Harriet’s friends say nothing. Finally, the orchestra ends the awkward silence, striking up the tune “Just a Gigolo.” The final scene takes place in the drought-stricken South. Ed Wardell and his wife, fearing retribution from government troops for the attack on the food supply, send their two young sons away to keep them from trouble. “Try to remember all you’ve seen here,” Ed Wardell tells his sons. “Remember that every man…ought to have a right to work and eat. Every man ought to have a right to think things out for himself.”
The Vassar production of Can You Hear Their Voices?, in May of 1931, came just a few months after an historic debate in Washington about how to deal with the growing desperation of people on farms and in cities throughout the country. On one side were President Herbert Hoover and his allies, who insisted that private charity could handle the problem. Hoover looked to the past for reinforcement, quoting President Grover Cleveland’s dictum that “though the people support the government, the government should not support the people.” Government loans, which promoted self-help, were all right, but direct aid to hungry people was dangerous. The “dole,” Hoover darkly insisted, would lead to an “abyss of reliance in future upon government charity.”
Hoover had powerful allies in Congress. “Isn’t it better,” asked Senator Hiram Bingham of Connecticut, “to follow the regular American procedure and give the people a chance to feel the joy of giving voluntarily?” If federal aid were given, argued House Republican floor leader James Q. Tilson, the “principled…will cripple themselves…in an attempt to repay it, and the idle and shiftless…will live off the Federal Government as long as the opportunity exists.” Besides, Tilson insisted, the drought was a temporary setback which “a sturdy class of Americans possessing…an indomitable will” could overcome in a matter of months.

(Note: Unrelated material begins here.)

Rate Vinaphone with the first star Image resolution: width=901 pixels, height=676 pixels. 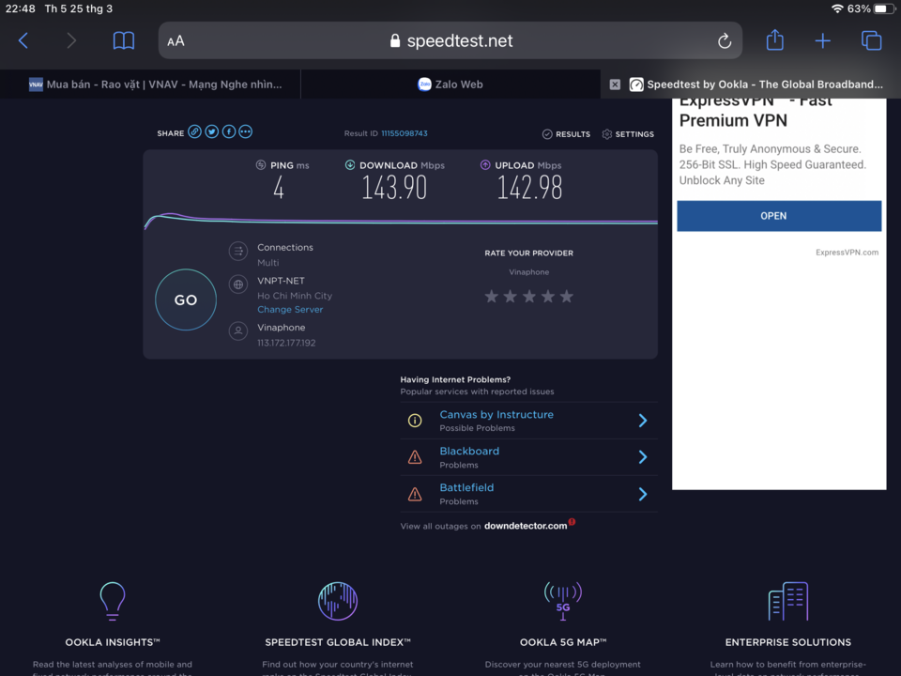click(491, 297)
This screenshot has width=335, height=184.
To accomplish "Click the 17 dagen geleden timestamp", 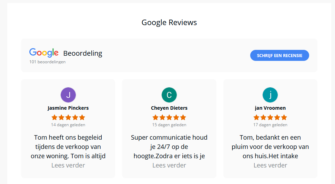I will [270, 125].
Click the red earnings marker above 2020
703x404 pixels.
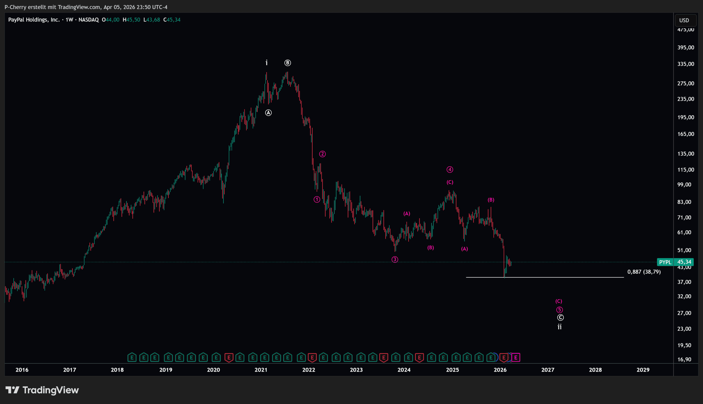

On the other side of the debate were those who believed the federal government had an obligation to its citizens in time of need. In the words of Senator Alben Barkley, “the people have the right to relief from the treasury which they have helped to fill.” These Democrats and insurgent Republicans argued that the situation required extraordinary measures. “We have just gone through the most devastating drought in history,” Senator T.H. Caraway of Arkansas told his colleagues, “and are in the throes of the greatest depression since the Civil War.”
The position of Hoover and his allies led them to absurd extremes. They were willing to support a bill which gave millions in farm loans for purchasing seed and food for livestock, while vetoing a measure that would feed farmers. As one senator observed during the proceedings, “you cannot rehabilitate farms with dead farmers.”